> PASSAGE PROVIDED
Assume there are a number of clues in the environment that you could use in a simple way to make some decision. If this decision will give you a better chance to survive than not using those clues, any organism that uses those clues will have an advantage when compared to organisms who don't (as long as processing this information does not consume so much energy that the benefit is smaller than the cost, of course). So, an organism does not need to find the optimum, or, in economic terms, to optimize its utility. It can actually function competently by finding efficient, but not necessarily error-proof, ways to interpret the information captured by its senses. Simon describing this non-optimal behavior as satisficing (Evolution does not requires any species to be the best to survive. Being better than the others would be sufficient, but even being better might not be a good strategy. The real concept is better adapted. Not stronger, or faster, or smarter, sometimes, being weaker can actually mean better adapted. In an environment with scarce resources, being too big and strong might require extra food that is not available. In this case, the weaker organisms, who are able to survive with less, are the best adapted to that environment. This applies to strength, but also to speed, to mental prowess or any other characteristic.).

That is, if simple rules of thumb make you more likely to survive, it makes sense to use them. Per example, if you are looking for the cause of a phenomenon, it makes sense to look for things that happen together with it. After all, if it is the cause, you do expect those things to be related. The fact that many variables can be associated with no causal connection means you will often believe that things are related when they are not.


Suppose you are belong to a family of farmers without any of our modern knowledge. You try to plant your seeds and sometimes things go well and the climate seems to be working in your favor. At other times, it gets cold too soon, or there is not enough water for your plants to grow. After a long time observing, your grandfather observed if he planted the seeds whenever a specific bright star appeared low on the sky just when the Sun went down, the climate would be right for the plant to grow. Your parents confirmed it as well as your own experience. So, you conclude that this star commands the success of your farming. While this conclusion is wrong, there is no cause there, the observation of movement of the stars is indeed associated with the calendar and the seasons. And your decision will indeed be better. If you extend the argument to the belief that the same star will influence the chance of your success in war, you will be very wrong. But, without better information, there is no way you can actually determine the better day to go to war. Going when you believe the stars support you is a costless mistake, from an evolutionary point of view, since it does not improve or decreases your chance of success.


Mistaking association for cause is indeed an incredibly common mistake. My own personal experience with association and causation is actually quite worrisome. I am used to telling my students that their exams are very likely to include a question where variables will be associated and I will ask about causes. And I make it abundantly clear, with examples and theory, that observational studies (I will define these later in this text), one can not conclude that there is cause and effect. And yet, a large percentage of these students make this very same mistake during the exams (of course, this might be related to the fact that I tell my students that, if they do not show up for class but succeed at the exam, I will give them the minimum required attendance, so it is possible that the students who make that mistake were not at those three or four classes when I tell them one of the exam questions. But my best guess is that it is not just that). Outside of the exams, this can be a low cost mistake, so, it is a reasonable rule of thumb, despite the fact that is is logically wrong.

> PROVIDED RECORDS

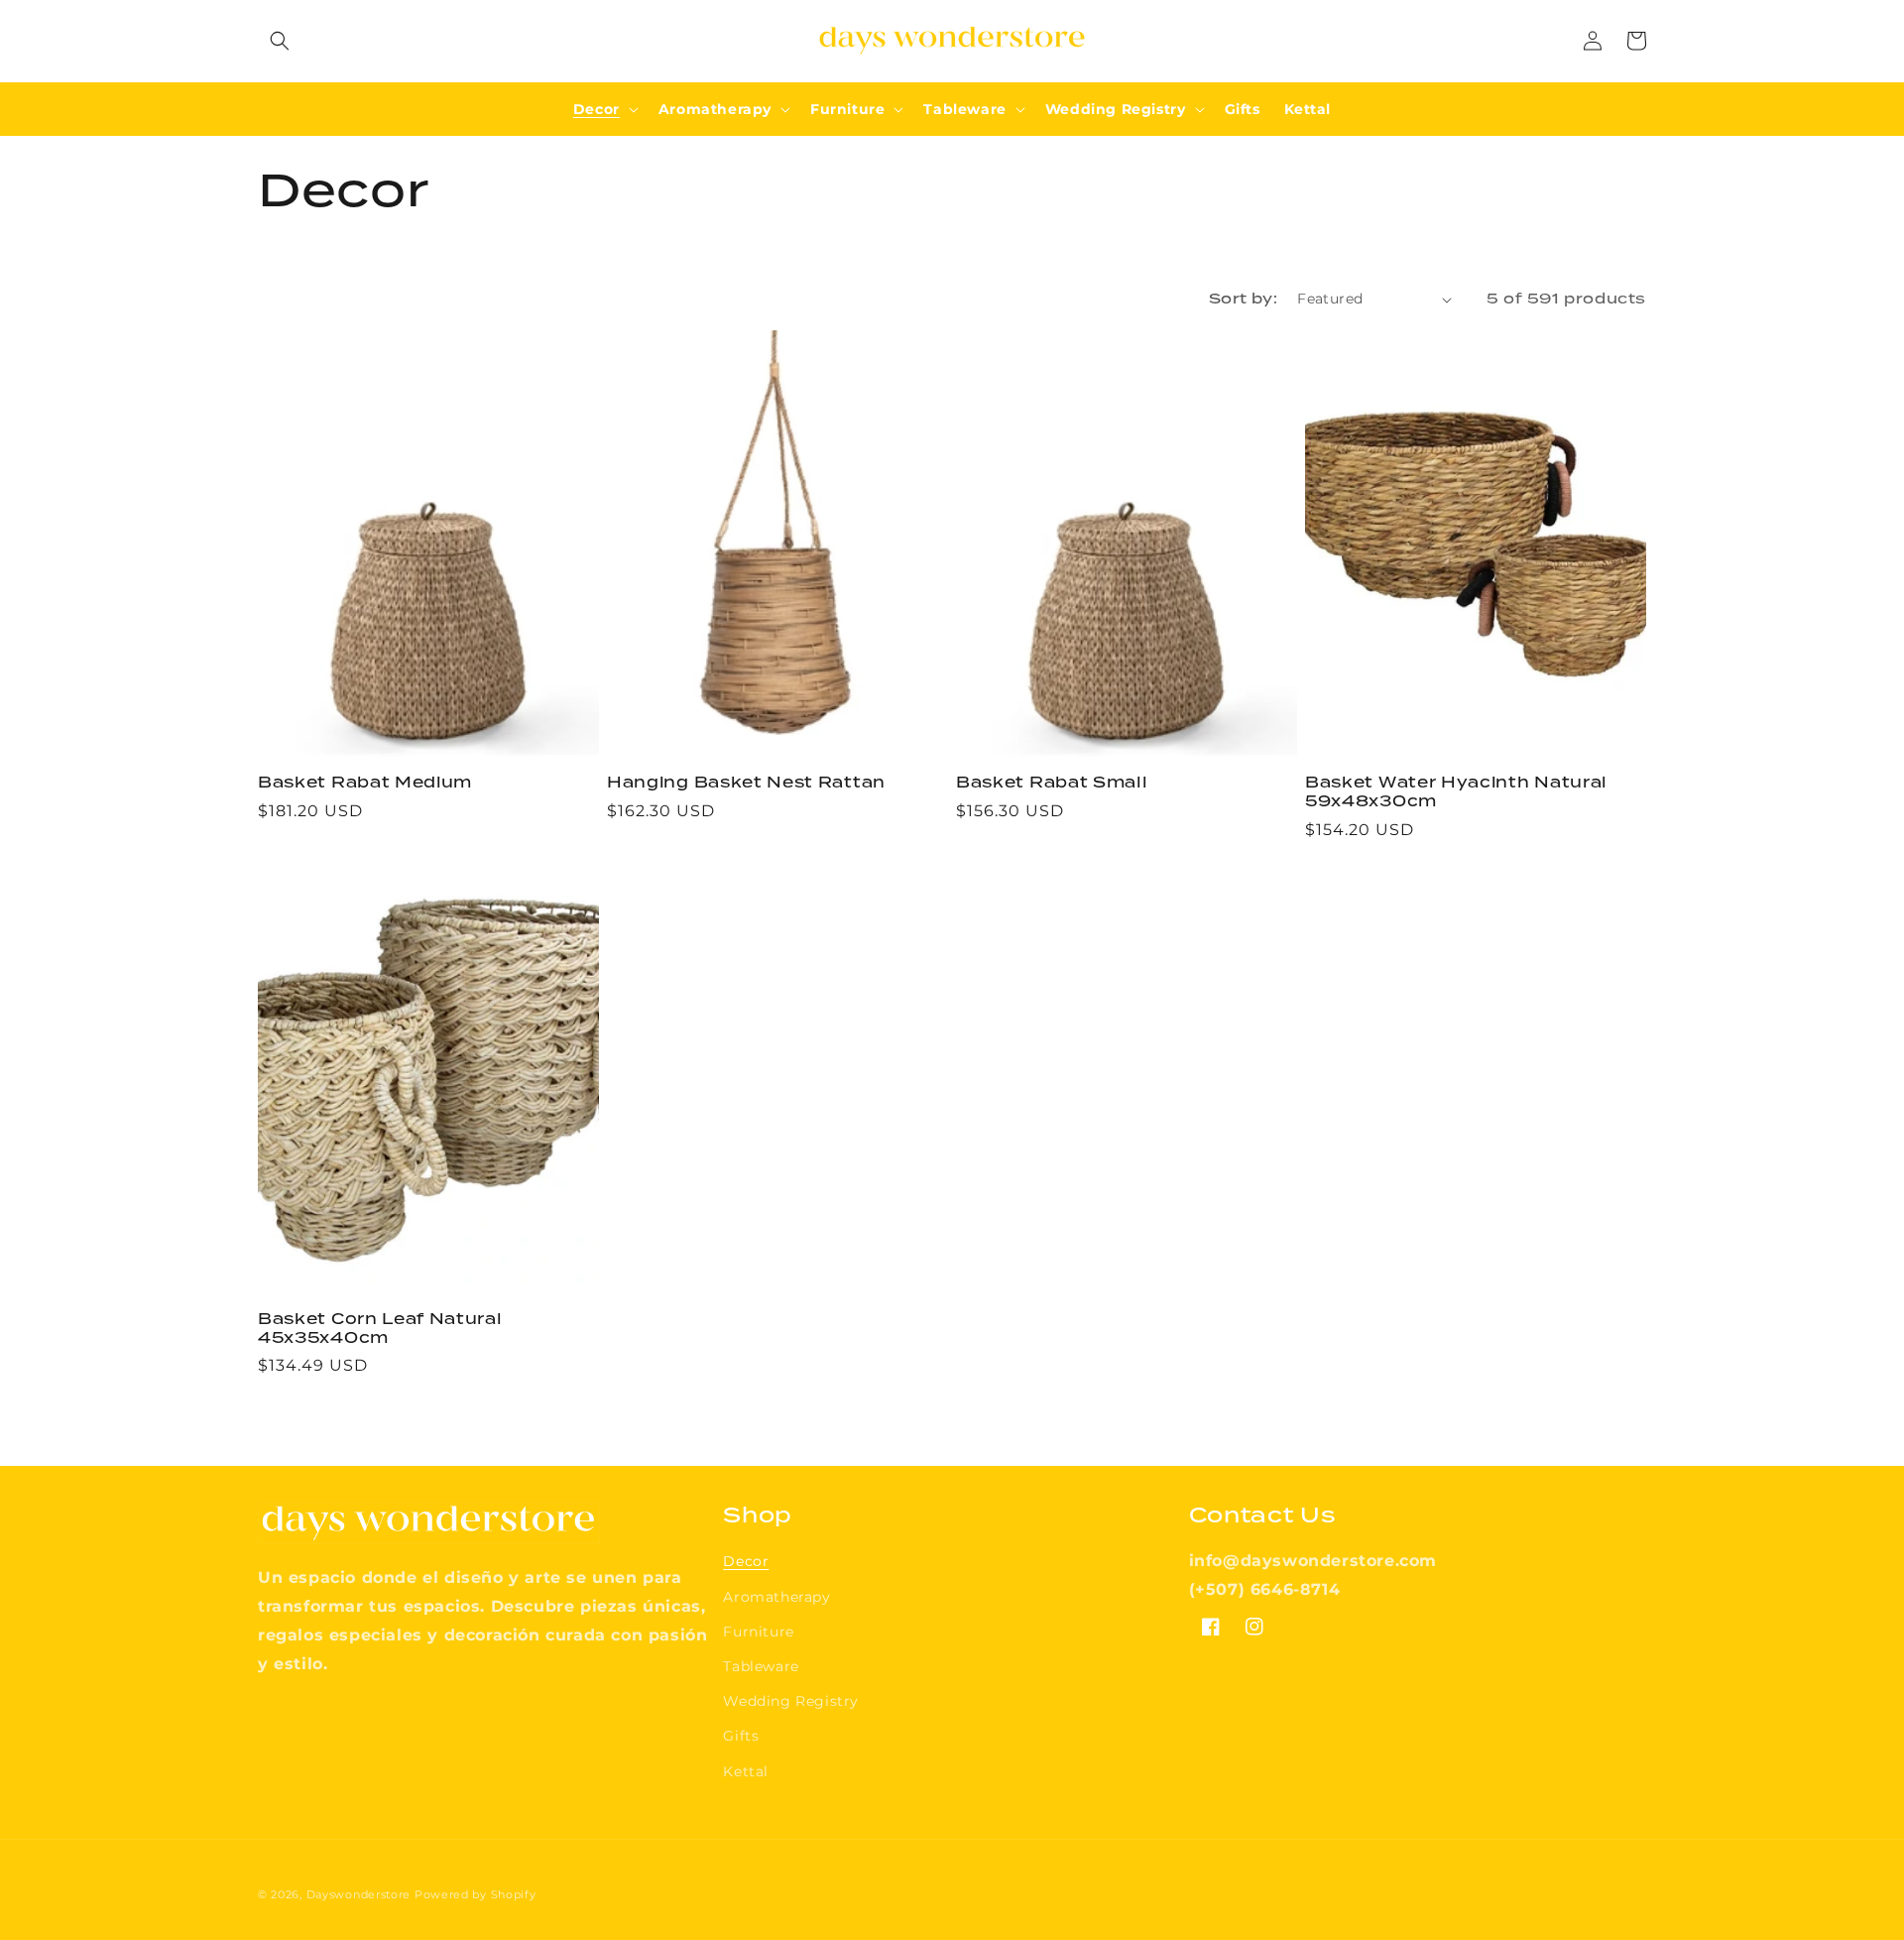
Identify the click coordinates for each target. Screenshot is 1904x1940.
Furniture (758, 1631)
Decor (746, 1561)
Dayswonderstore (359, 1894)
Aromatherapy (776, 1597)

==

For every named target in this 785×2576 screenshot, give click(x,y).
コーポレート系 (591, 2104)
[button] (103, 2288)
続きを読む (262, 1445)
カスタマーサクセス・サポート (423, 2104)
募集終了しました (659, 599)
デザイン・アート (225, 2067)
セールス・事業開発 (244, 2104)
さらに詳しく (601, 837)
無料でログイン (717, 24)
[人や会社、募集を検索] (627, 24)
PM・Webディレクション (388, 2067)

> WHAT IS ASKED
1 > Return everything in the passage on association and causation from "That is, if" down to "they are not.".
2 > Translate this sentence from the passage on association and causation into Spanish: "Mistaking association for cause is indeed an incredibly common mistake."
The rows play no part in what is asked here.

> RESULTS OF THE EXERCISE
1 >
That is, if simple rules of thumb make you more likely to survive, it makes sense to use them. Per example, if you are looking for the cause of a phenomenon, it makes sense to look for things that happen together with it. After all, if it is the cause, you do expect those things to be related. The fact that many variables can be associated with no causal connection means you will often believe that things are related when they are not.

2 > Confundir la asociación con la causa es, en efecto, un error increíblemente común.